Now when I start a session, the conversation starts further up the hill. It knows the people involved, the active workstreams, the decisions already made, and the risks already known.

I tested that the dumbest possible way: I opened a new CoWork task pointed at the vault and asked, "what do we need to wrap up by EOW?" Before answering, it went and read the instructions, the home page, the naming conventions, the workstreams index, the weekly syntheses index, the active workstream pages, the current weekly note, and today's daily note.

That is the whole point. I did not re-brief it. The system went and got the context.

And most importantly, it seems to make better judgments about what actually matters.

A lot of prompt engineering is really context compensation. You're trying to make up for the fact that the model has no durable memory of your world. Once the notes become structured, linkable, and maintained over time, you need less clever prompting because the system has more honest context.

Tool-native memory is a convenience layer. Your notes on disk are the asset. And naturally, it's backed up in a private git repo.

Where this is still unformed

I'm pretty sure this is directionally right. I'm not at all sure I have the final form.

Karpathy's fuller pattern goes further than what I'm doing. It has a more explicit ingest, query, and lint loop. It pushes the agent to look for contradictions, stale claims, missing links, and research gaps.

Mine is more operational. More daily-note-first. More "make my meetings and project work stop evaporating."

I don't yet know how proactive I want the maintenance loop to become. I don't know how much structure is enough before the system becomes its own job. And I don't know whether this stays clean at scale without a more formal index and health-check pass.

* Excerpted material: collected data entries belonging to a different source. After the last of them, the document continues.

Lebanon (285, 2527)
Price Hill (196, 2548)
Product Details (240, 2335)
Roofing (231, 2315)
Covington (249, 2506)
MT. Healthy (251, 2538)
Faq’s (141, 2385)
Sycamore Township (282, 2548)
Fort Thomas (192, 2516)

Those all feel like real questions. I'll answer them as I discover the rough edges.

Takeaway

Karpathy is describing a big idea. The approachable version is smaller:

stop treating CoWork like a chat window and start giving it a place to remember.

Your daily notes, meeting notes, and source material do not have to be dead documents.

If you want to try it, I pulled together the lightweight setup I'm using:

Obsidian and Cowork Setup Guide: fresh setup instructions, how to point Cowork at the vault, and the exact instructions to paste into Cowork
Day-to-Day Vault Guide: the simple daily workflow for actually using it
Bootstrap Script: scaffolds the vault structure locally

It's still early, but it's already better than trusting a very smart system that occasionally forgets where I work.

One version of CoWork helps in the moment. The other gets more useful every week.